OVINDOLI. NASCE IL “WEL BOAR SYSTEM” NEL PARCO SIRENTE VELINO. MONITORATA LA POPOLAZIONE DEI CINGHIALI

OVINDOLI – Il primo sistema di valutazione, monitoraggio e gestione del benessere animale dei Cinghiali selvatici catturati avviato nell’Area Protetta del Parco naturale regionale Sirente-Velino. Al progetto hanno collaborato il Parco, l’Istituto Zooprofilattico dell’Abruzzo e del Molise, la ASL, la Facoltà di Medicina dell’Università di Camerino e un’Azienda di macellazione delle carni di cinghiale selvatico.

Igino Chiuchiarelli

Il Commissario del Parco Dott. Igino Chiuchiarelli ha sottolineato: «Ho accolto con estremo interesse la proposta dell’IZS, del dott. Giuseppe Cotturone e di tutti i Medici veterinari coinvolti.

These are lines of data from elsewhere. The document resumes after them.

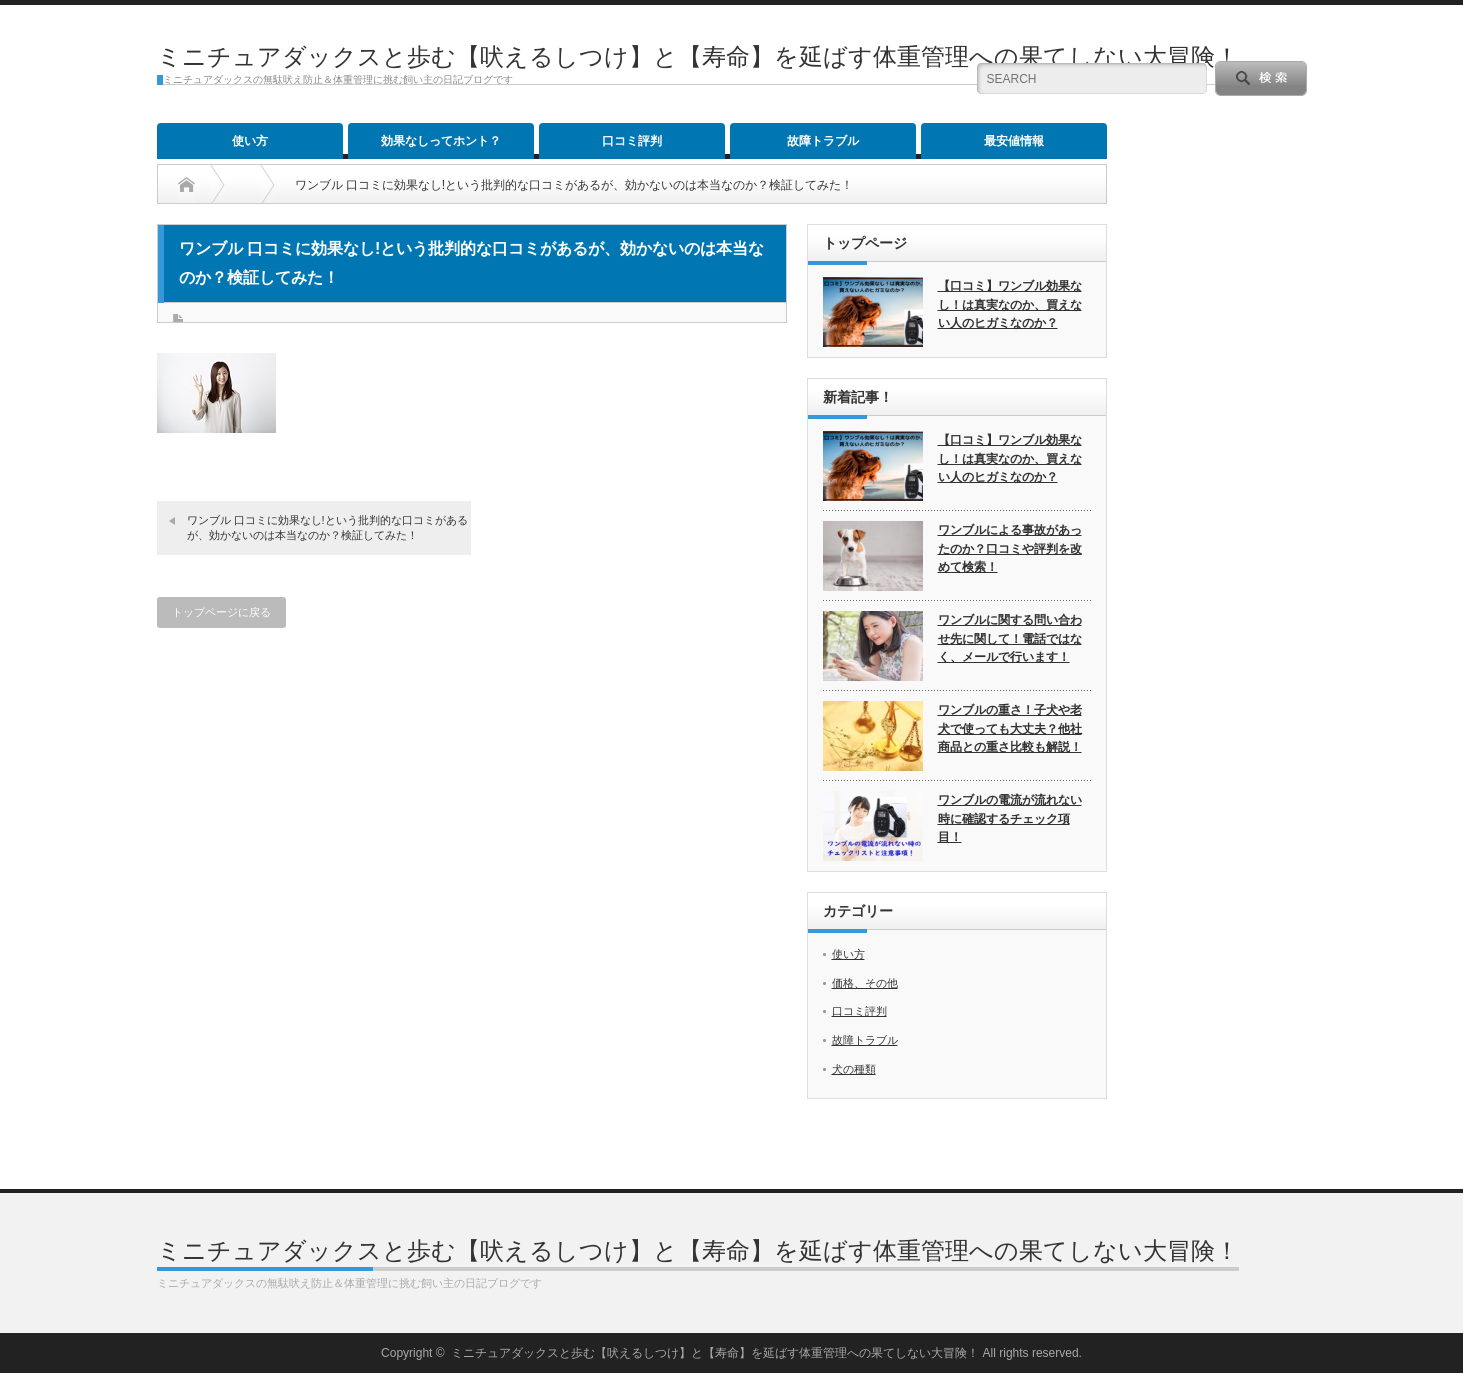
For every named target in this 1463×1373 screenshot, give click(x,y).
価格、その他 (865, 983)
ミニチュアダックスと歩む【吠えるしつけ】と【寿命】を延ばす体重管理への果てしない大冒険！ (698, 56)
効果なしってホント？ (441, 141)
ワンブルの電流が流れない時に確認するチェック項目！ (1010, 818)
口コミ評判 (632, 141)
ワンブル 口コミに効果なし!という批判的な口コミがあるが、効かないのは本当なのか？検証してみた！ (327, 527)
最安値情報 (1014, 141)
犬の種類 (854, 1069)
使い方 (250, 141)
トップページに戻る (221, 612)
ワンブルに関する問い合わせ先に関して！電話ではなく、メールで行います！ (1010, 638)
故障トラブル (823, 141)
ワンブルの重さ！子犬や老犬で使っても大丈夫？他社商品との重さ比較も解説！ (1010, 728)
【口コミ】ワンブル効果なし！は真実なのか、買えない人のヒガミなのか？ (1010, 304)
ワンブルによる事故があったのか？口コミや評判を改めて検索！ (1010, 548)
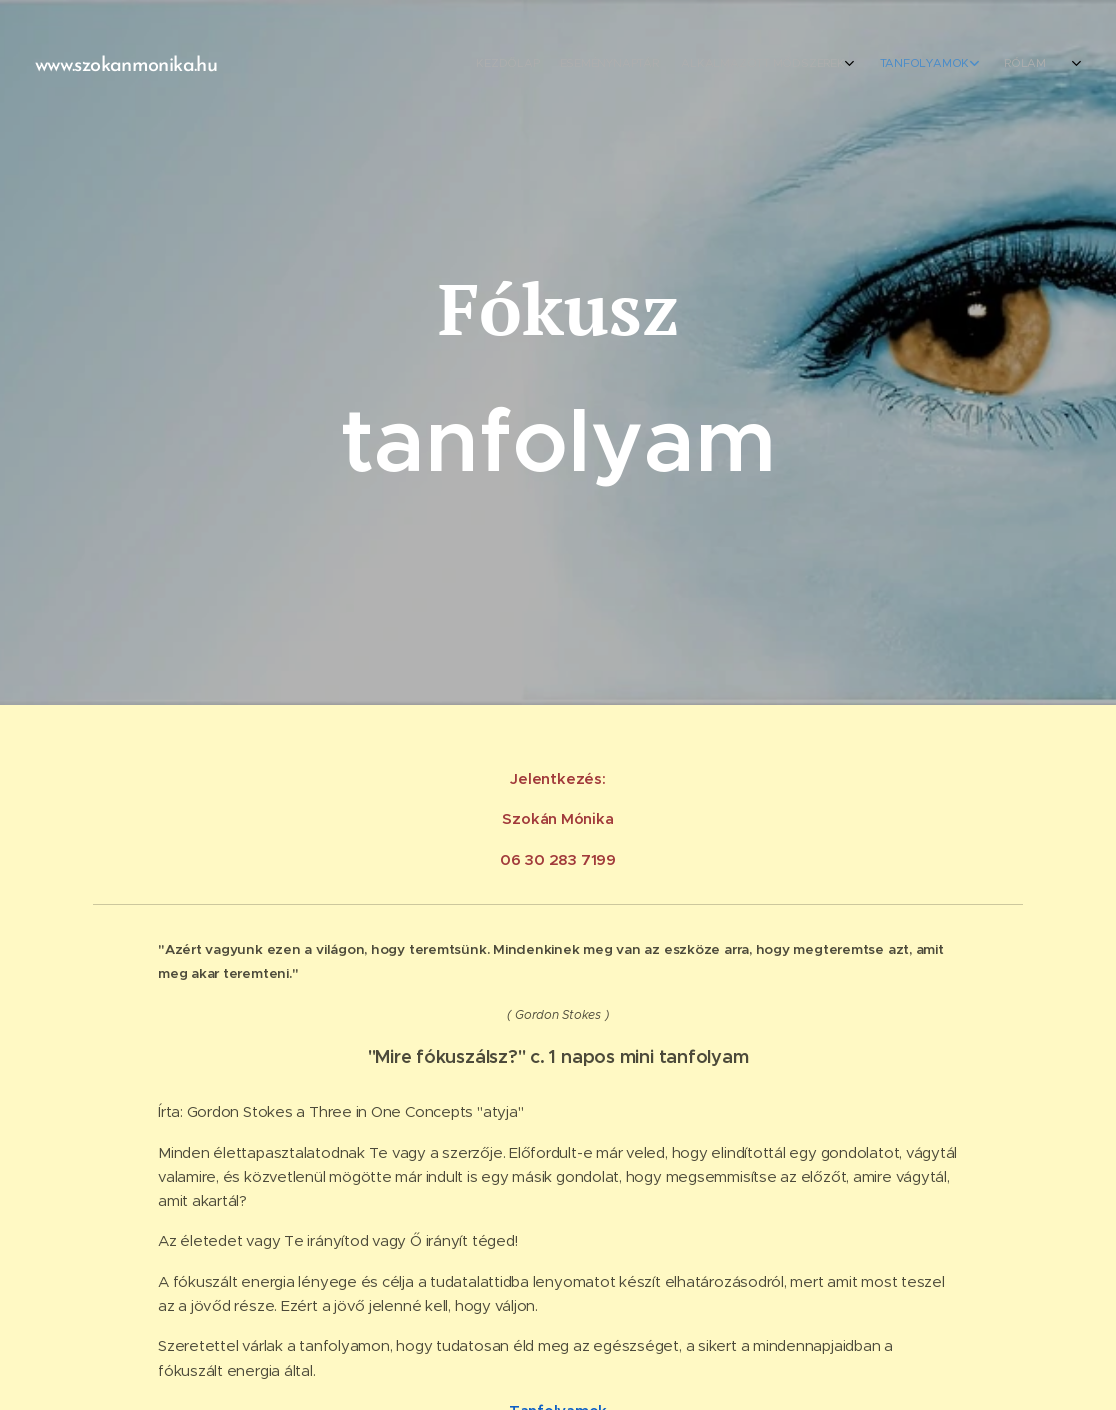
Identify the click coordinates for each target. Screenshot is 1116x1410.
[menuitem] (863, 65)
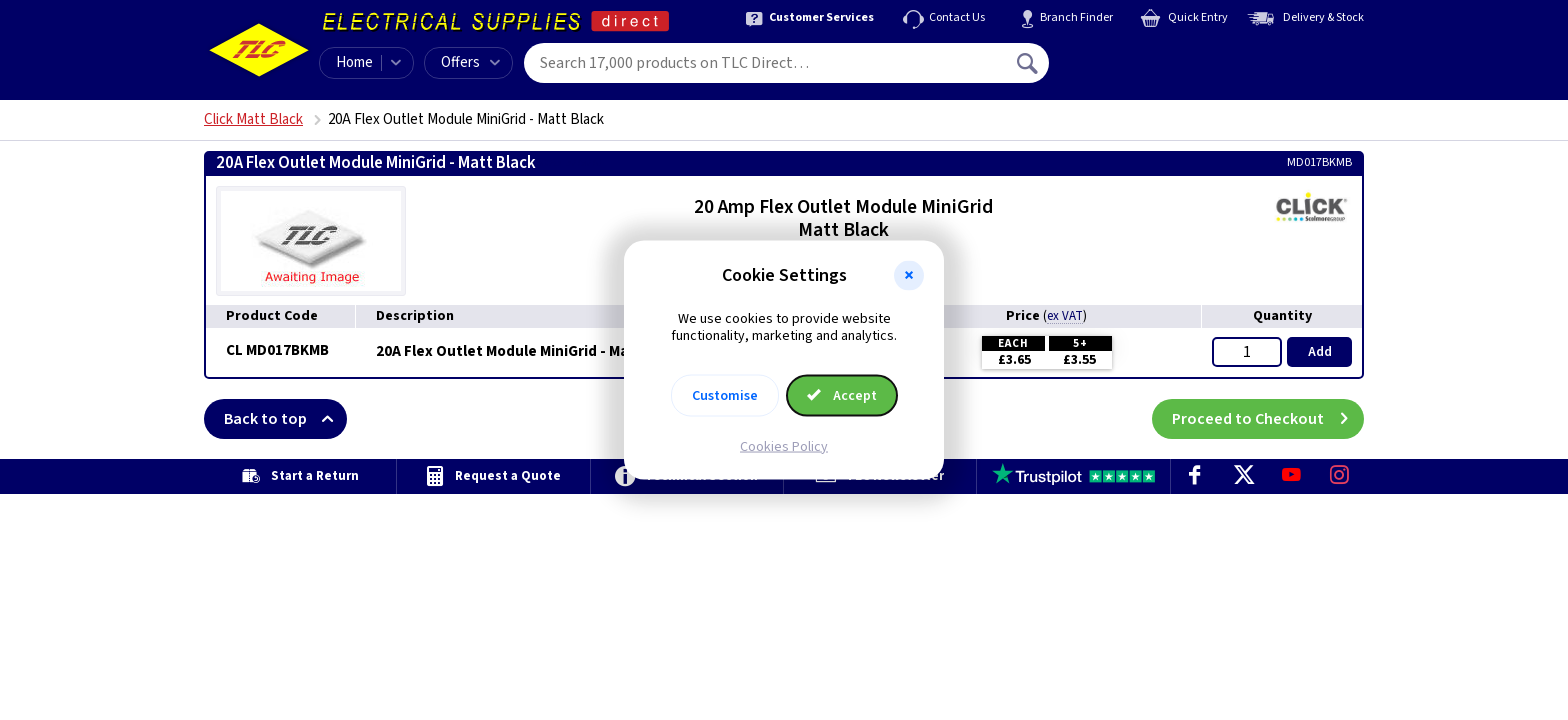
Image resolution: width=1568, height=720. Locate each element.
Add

Ritengo che la sinergia e la collaborazione tra le istituzioni sia un ottimo volano per una gestione funzionale di un’area protetta. Esprimo la piena soddisfazione e compiacimento per il lavoro fin qui svolto e per gli sviluppi futuri e sono orgoglioso di poter dire che l’eccellenza risiede anche nel nostro Abruzzo e una testimonianza è data da questo progetto unico nel suo genere su scala mondiale».

Il Medici Veterinari del Laboratorio “Relazione Uomo Animale e Benessere Animale” e, nello specifico, del Reparto “Benessere Animale” dell’Istituto Zooprofilattico Sperimentale dell’Abruzzo e del Molise “G. Caporale” hanno sviluppato in collaborazione con il personale dell’Ente Parco Naturale Regionale Sirente Velino il primo modello e sistema di valutazione, monitoraggio e gestione del benessere dei cinghiali selvatici catturati mediante recinti mobili, trasportati e regolarmente macellati attualmente esistente.

Il metodo sviluppato è il:“Wel_Boar System” si configura, concretamente come strumento di gestione sostenibile del benessere animale dei cinghiali al mondo. Esso è un ausilio a servizio dei Medici Veterinari impegnati a vario titolo (IZS, Parco e Azienda di Macellazione) per garantire elevati livelli di benessere animale lungo tutta la filiera (cattura, trasporto e macello).
Tale sistema di gestione del benessere e contenimento numerico della specie è stato, fino ad oggi, già più volte presentato in vari congressi, convegni in campo Nazionale ed Internazionale ed ha riscosso, grande curiosità; apprezzato da parte di tutta la Comunità Scientifica.

“Wel_Boar System” colma, finalmente il precedente vuoto scientifico e normativo in materia di benessere dei cinghiali selvatici. Questa precedente carenza ha rappresentato finora una criticità del metodo di cattura, limitandone spesso la sua applicazione, diffusione ed adozione su larga scala.

Per mezzo del protocollo appositamente sviluppato ora, invece, è possibile non solo valutare ma anche gestire, tutelare e garantire ai massimi livelli il benessere animale lungo tutte le fasi del processo ed eliminare o ridurre al minimo eventuali situazioni stressanti.

Tutte le attività fino ad oggi condotte dall’ Istituto Zooprofilattico e dall’ Ente Parco sul campo ed in laboratorio si svolgono in stretta collaborazione con il Servizio Veterinario ASL, responsabile presso l’impianto di macellazione nel rispetto dei principi cardini previsti della vigente Normativa Comunitaria e Nazionale.

Il progetto è volto alla messa a punto di un sistema oggettivo di valutazione dello stato e del benessere dei cinghiali nella filiera, che prevede la cattura mediante recinti mobili e il conseguente trasporto degli animali vivi in apposite casse. Da qui gli animali potranno essere stabulati in recinti autorizzati così da poterne controllare mediante analisi le caratteristiche della carne che verrà macellata e immessa sul mercato. Questo, come ricorda il Dott. Chiuchiarelli, potrebbe essere un modello esportabile in tutte le realtà simili (nazionali ed internazionali).

Considerando che ad oggi i danni all’agricoltura ammontano per un totale di centocinquantamila Euro l’anno all’interno del territorio del Parco, tale progetto mira a ridurre il numero degli animali e di conseguenza ridurre il rischio di incorrere in danni per gli agricoltori. Oltre a questo beneficio, le conseguenze positive consisteranno in una maggior sicurezza stradale per il minor numero di animali liberi, e in un aumento della qualità della carne macellata.